I took both blades to work and measured the hardness on the tang and near the spine. On one blade I have measured 52 HRC, which is actually good and is the value that I was aiming for this area. The second blade however only measured 47 which gave me a pause, because it just did not feel right (it is still perfectly OK value for the spine though). Scratching with an ordinary file has shown that both blades are softer at the spine than at the cutting edge, which is too desired and that it came out that way straight out of tempering means that I do not need to temper the spine extra with a propane torch, which was my original plan.
The “better” blade looks now like this.
You can see the scratches from further testing at home, where I have indeed established that both blades are approximately identical – both hardened through, but harder at the edge, both probably 52 HRC and more. So how came about the difference in measurement? I got an idea how that could happen and it turned out to be correct – the blade with lower measured value is ever so slightly bent, it is not visible with the bare eye, only when I put a straightedge alongside it and looked against the light. And I have measured it on the convex side, which means it was behaving a bit like a spring thus lowering the measured value. That is the reason why these measurements are supposed to be done on clean and flat-ground things with parallel surfaces.

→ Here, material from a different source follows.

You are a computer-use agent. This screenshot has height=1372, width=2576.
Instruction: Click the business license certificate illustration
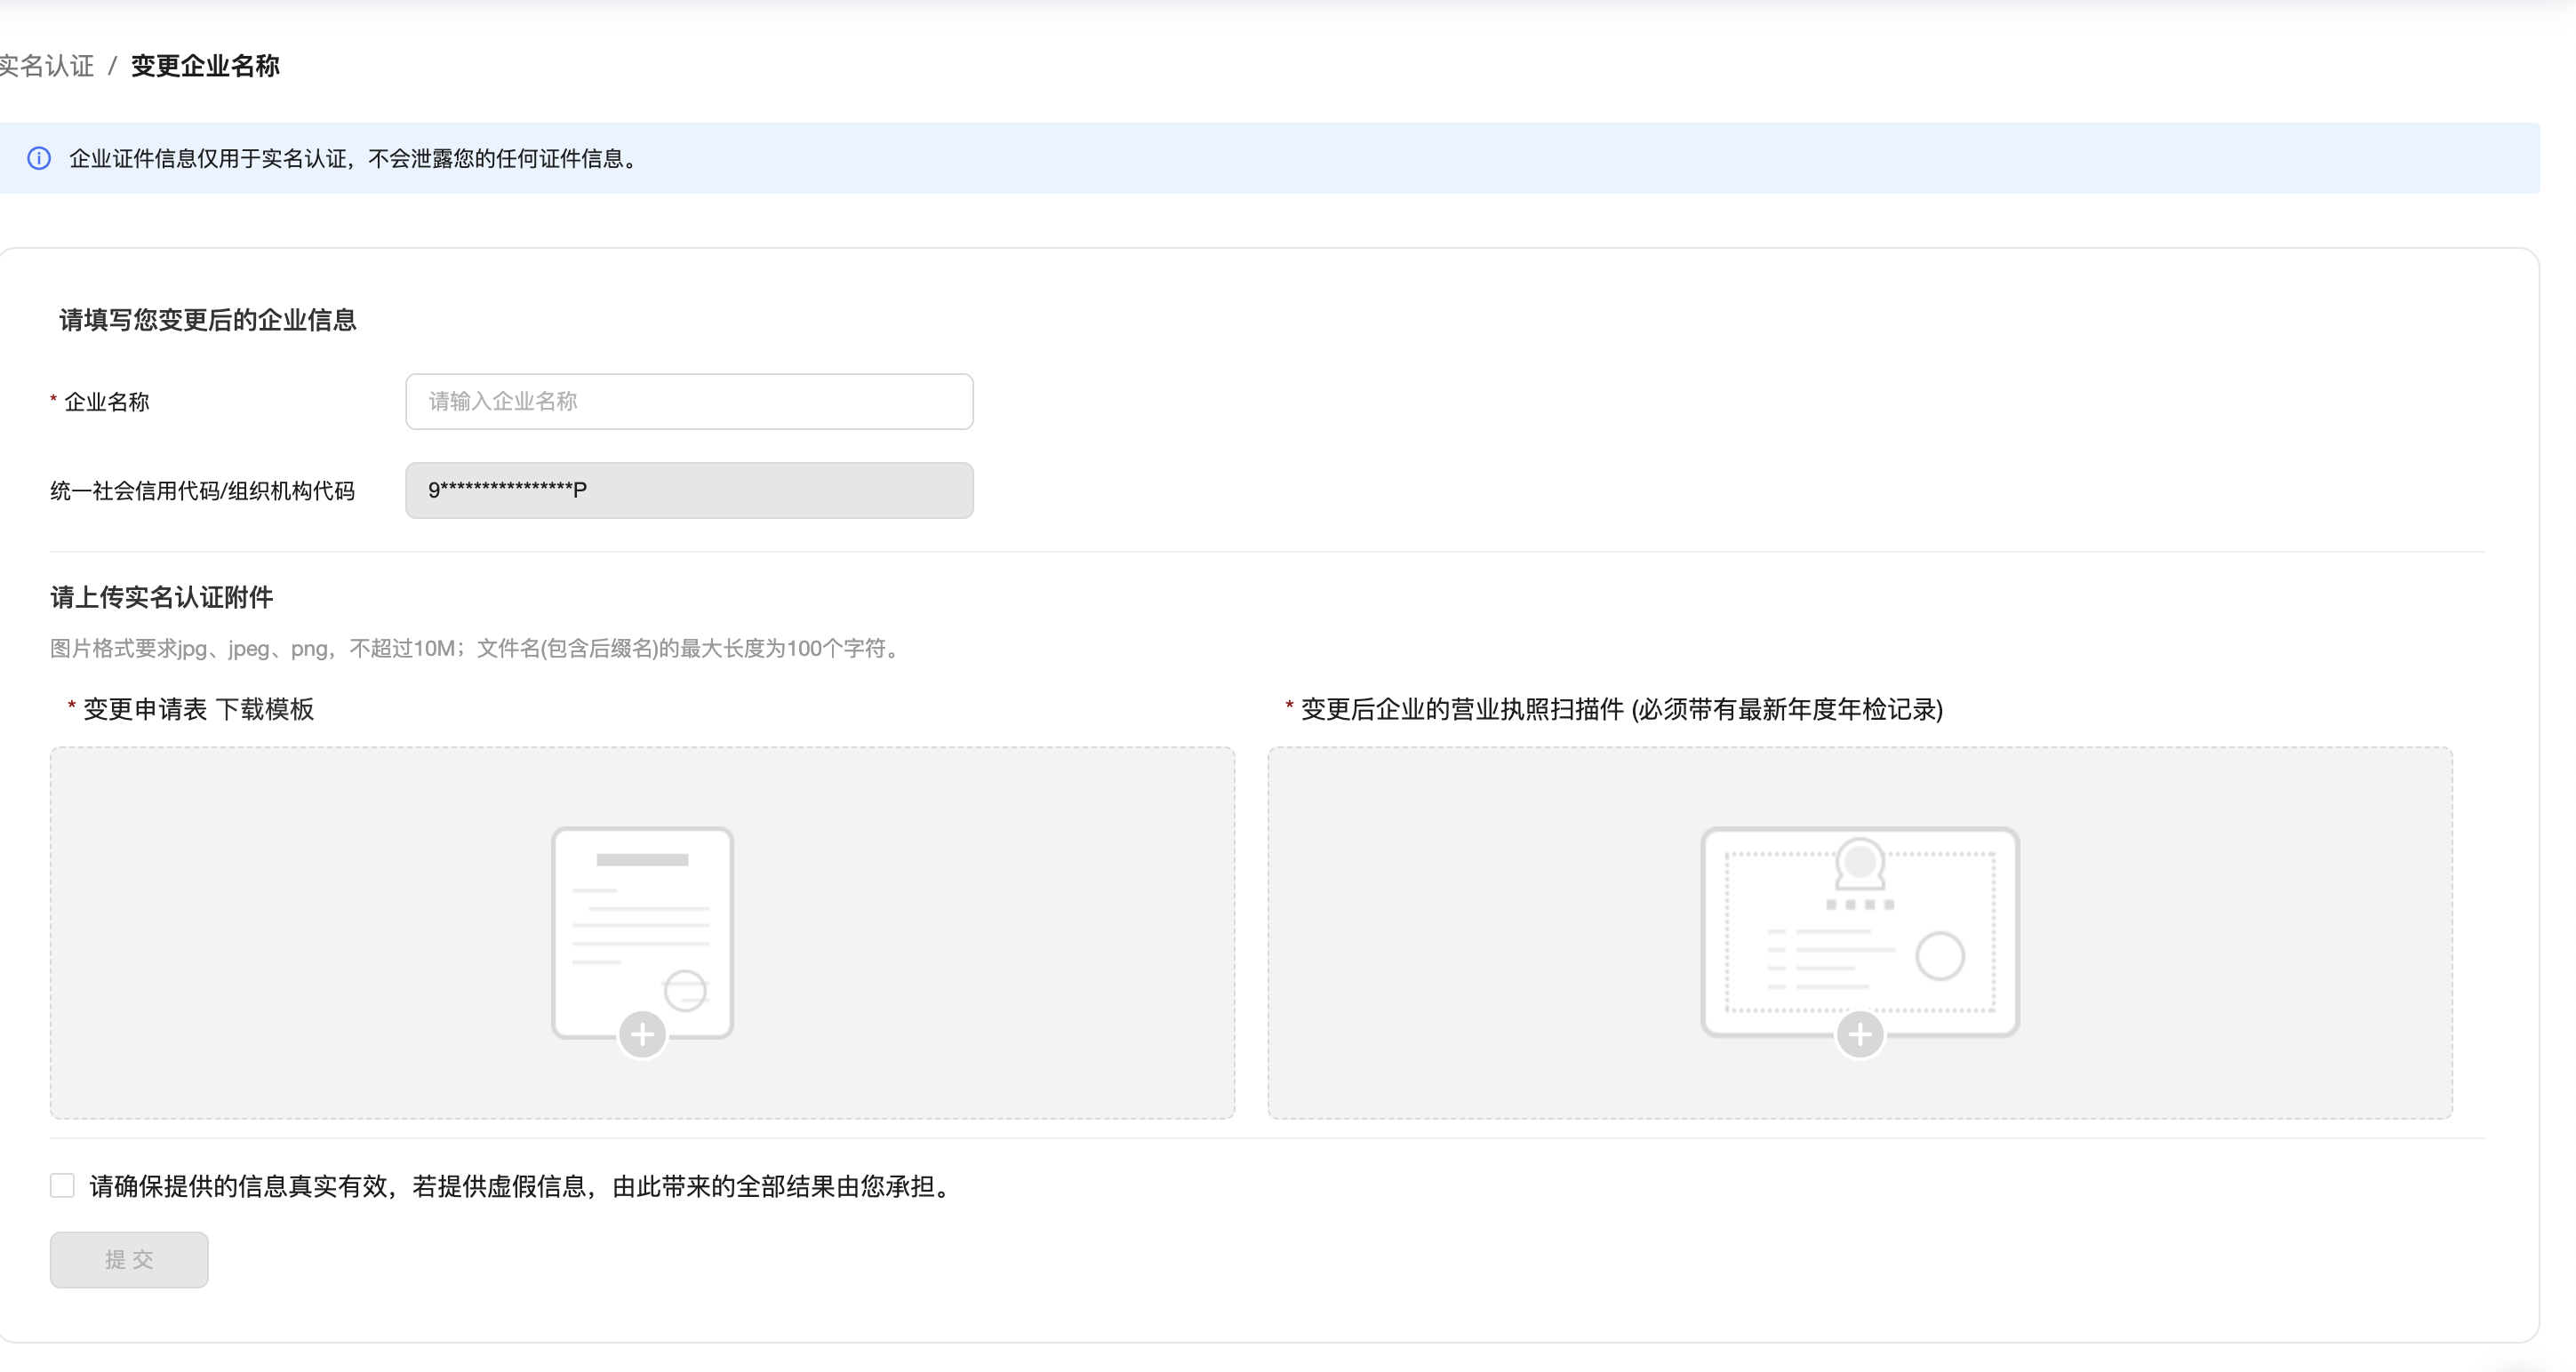[1859, 925]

And how did I establish, that both blades are nearly identical? With these.
I have made these miniature chisels in the winter and I measured them at work. I used nearly the same process as when McGyvering the precursors for these last year. Then it got put on hold until yesterday and today when I finally got to etching their HRC hardness onto the blades and inserting them in handles.
They are not perfect, for some reason the hardness can wary within one blade so the higher one does not always reliably scratch the lower one, but they do give me an estimate. For example, I have also tested the tempered blades for kitchen knives. One blade got scratched with the 53 gauge, but none got scratched with the 51. From the rest, none got scratched with the 57 gauge, and the 62 scratched all blades but three. And all gauges can scratch the unhardened tang.
That is a far better result than I expected – no blade seems to be under 52 HRC, which is the lowest limit I have set to myself for knives. I did not pull this value out of a hat – it is the lower tolerance limit used for combat knives in former Czechoslovak People’s Army, and I reckon if it is good enough for the army of a paranoid totalitarian state, it is good enough for me. And since 62 HRC is nearly the upper limit for the steel I used for these knives, it seems that despite still a bit improvised setup, I have indeed hardened some blades as well as it is possible.
Although there is no reason to really think one of the two blades is really worse than the other, still the blade where I measured 52 goes to the customer, and the blade where I measured 47 goes into auction here (provided I do not destroy one in due course).